Monday, December 17, 2007

Art is necessary

OR why you should buy a piano and take up finger painting.

It is a common habit for me, if I accomplish anything to show any poor unsuspecting creature who crosses my path. A bit childish I suppose, but no brave hero has risen to stop me, so I think I'm safe.

Once I submitted a portion of my work to a critique group. It was awful. The group was wonderful. They told me their impression of my main character, some confusions, pointed out that I had the same narrator as my characters voice, and other good things. It was quite useful and in the end did the piece a lot of good, but I felt ashamed. I thought of other times I had done the same, poems that were absolutely terrible, stories that made me cringe. I didn't want people to see those, and I knew I would show them. I had to stop, and I would.
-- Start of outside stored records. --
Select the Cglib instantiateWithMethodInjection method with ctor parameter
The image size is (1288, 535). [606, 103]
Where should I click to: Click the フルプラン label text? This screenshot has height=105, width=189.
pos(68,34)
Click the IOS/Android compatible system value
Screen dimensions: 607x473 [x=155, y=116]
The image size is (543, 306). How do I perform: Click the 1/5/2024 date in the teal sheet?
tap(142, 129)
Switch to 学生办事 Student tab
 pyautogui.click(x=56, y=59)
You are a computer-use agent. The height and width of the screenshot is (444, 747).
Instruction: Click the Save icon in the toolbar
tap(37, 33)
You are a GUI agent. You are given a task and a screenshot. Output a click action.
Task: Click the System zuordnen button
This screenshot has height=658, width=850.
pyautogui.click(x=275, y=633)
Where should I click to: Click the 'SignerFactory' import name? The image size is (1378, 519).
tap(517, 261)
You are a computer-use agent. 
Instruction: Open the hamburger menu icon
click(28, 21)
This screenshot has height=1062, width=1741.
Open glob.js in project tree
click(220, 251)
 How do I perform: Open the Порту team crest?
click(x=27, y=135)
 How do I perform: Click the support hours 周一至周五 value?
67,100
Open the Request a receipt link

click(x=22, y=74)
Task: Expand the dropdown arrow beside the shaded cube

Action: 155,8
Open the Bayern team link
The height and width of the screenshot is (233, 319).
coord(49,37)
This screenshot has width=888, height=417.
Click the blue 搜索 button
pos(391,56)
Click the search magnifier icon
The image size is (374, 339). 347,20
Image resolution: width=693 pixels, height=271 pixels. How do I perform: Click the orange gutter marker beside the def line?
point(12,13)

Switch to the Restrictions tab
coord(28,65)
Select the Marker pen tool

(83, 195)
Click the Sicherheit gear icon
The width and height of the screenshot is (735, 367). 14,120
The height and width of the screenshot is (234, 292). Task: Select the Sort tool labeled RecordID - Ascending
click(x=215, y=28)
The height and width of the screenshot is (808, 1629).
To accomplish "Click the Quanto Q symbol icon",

After twenty minutes of valient resolve I realised how dull my life would be without writing. I have other goals, I don't intend to be a writer, but it is everything else besides. Writing influences how I function, how I see the world and make use of it. Life without writing is like poetry without rhyme and rhythm, possible but lacking.

Some of the medieval history department function on the theory that everyone in the middle ages (322 to 1481 according to my brilliant essay on the topic) was drunk. That might have helped things, but I refuse to say it fixed all their problems – I am morally against drinking, I have to say that. Most people in time have believed in the existence of chairs and most people in time haven't had mental breakdowns with quite the frequency of the modern age (appeal to population, fallacy). They had tradition and faith, they used these tools to understand adverse circumstances. We live in an age of science, we know the chair is in our head, we do not have that liberty.

I don't know how people function without the arts, and I don't believe they do. It is dangerous to prescribe art as a tool, like religion or tradition, but I prescribe it as a salve. Start now, you are less likely to fall apart that way. So long as you don't take the 'artiste' route that is. And finger painting really is a lot of fun, though quite silly.